= Data entries =
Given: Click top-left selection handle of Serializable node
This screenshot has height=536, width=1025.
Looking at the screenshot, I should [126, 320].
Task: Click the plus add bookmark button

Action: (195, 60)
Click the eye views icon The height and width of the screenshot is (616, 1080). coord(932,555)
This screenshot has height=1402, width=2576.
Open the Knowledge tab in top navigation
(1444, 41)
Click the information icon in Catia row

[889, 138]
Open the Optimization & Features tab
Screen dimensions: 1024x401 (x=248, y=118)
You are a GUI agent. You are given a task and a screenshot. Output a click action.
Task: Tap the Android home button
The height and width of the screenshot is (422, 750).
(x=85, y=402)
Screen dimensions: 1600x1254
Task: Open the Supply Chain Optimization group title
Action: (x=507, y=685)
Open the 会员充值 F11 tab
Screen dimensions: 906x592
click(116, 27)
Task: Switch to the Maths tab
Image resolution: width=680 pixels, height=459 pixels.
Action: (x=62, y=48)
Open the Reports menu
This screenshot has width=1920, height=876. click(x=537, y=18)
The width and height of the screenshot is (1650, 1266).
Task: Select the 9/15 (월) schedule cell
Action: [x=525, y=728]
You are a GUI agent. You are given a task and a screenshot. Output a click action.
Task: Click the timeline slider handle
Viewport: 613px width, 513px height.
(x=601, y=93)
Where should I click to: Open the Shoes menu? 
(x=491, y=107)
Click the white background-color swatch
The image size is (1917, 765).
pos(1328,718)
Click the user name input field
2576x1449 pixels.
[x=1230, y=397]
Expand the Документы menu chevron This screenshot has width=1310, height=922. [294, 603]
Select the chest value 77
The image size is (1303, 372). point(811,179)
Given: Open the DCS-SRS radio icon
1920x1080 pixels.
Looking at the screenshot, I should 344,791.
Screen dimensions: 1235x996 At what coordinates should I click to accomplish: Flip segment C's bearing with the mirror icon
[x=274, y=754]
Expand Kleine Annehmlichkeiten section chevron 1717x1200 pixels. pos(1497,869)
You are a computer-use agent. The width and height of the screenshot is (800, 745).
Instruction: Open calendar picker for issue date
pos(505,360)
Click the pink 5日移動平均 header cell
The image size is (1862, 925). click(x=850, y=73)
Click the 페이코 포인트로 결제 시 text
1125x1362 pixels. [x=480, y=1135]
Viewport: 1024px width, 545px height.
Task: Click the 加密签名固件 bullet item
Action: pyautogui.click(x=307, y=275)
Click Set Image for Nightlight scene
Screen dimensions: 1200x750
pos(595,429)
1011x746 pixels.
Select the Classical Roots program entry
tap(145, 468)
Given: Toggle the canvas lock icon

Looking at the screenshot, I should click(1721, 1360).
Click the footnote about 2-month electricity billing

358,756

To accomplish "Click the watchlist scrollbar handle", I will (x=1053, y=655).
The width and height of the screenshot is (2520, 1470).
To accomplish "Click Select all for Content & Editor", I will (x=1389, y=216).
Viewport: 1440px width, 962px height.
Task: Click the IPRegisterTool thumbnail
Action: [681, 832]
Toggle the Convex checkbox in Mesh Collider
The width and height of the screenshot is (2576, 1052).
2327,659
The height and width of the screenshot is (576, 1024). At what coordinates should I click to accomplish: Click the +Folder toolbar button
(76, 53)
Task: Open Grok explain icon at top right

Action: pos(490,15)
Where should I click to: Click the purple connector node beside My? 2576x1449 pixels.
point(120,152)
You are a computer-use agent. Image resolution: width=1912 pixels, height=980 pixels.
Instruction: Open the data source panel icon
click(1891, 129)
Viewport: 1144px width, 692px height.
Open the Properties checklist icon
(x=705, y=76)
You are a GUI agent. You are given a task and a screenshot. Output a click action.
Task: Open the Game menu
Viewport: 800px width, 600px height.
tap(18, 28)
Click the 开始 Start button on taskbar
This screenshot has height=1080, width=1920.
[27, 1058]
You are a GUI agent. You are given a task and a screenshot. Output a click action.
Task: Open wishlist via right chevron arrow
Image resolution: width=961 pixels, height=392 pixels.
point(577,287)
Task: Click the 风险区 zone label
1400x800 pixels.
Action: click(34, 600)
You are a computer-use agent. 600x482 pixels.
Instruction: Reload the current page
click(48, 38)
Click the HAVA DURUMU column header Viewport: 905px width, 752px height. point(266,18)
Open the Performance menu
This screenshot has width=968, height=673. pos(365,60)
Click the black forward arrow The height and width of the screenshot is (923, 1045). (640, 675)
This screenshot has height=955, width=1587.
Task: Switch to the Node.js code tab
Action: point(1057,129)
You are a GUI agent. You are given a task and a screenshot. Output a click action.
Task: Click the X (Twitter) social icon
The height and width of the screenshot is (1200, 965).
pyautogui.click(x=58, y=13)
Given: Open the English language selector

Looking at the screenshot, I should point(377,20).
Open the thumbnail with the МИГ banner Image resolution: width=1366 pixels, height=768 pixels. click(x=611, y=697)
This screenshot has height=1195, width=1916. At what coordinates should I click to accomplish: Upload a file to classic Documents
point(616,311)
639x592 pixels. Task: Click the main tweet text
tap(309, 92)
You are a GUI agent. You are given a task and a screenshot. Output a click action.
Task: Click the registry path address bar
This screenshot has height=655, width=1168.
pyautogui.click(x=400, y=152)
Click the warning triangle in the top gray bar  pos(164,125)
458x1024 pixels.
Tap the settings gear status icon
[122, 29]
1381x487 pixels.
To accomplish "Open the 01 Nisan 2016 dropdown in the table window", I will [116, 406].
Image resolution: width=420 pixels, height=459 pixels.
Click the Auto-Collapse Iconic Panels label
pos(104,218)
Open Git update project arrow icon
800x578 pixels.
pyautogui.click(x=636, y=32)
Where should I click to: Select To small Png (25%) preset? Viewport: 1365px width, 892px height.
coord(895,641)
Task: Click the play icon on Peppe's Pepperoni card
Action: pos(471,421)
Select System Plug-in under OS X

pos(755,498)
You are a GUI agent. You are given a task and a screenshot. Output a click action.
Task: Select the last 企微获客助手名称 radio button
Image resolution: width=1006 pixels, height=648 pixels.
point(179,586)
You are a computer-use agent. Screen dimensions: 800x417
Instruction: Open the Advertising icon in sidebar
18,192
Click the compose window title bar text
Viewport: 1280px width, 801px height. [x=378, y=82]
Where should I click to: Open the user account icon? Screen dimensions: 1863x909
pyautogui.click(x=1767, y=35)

= What the task requires =
Copy out the records starting with the line that contains "Click the user name input field" and going on through the line that contains "Looking at the screenshot, I should 344,791.", both included, exactly as they stand.

= Written solution =
Click the user name input field
2576x1449 pixels.
[x=1230, y=397]
Expand the Документы menu chevron This screenshot has width=1310, height=922. [294, 603]
Select the chest value 77
The image size is (1303, 372). point(811,179)
Given: Open the DCS-SRS radio icon
1920x1080 pixels.
Looking at the screenshot, I should 344,791.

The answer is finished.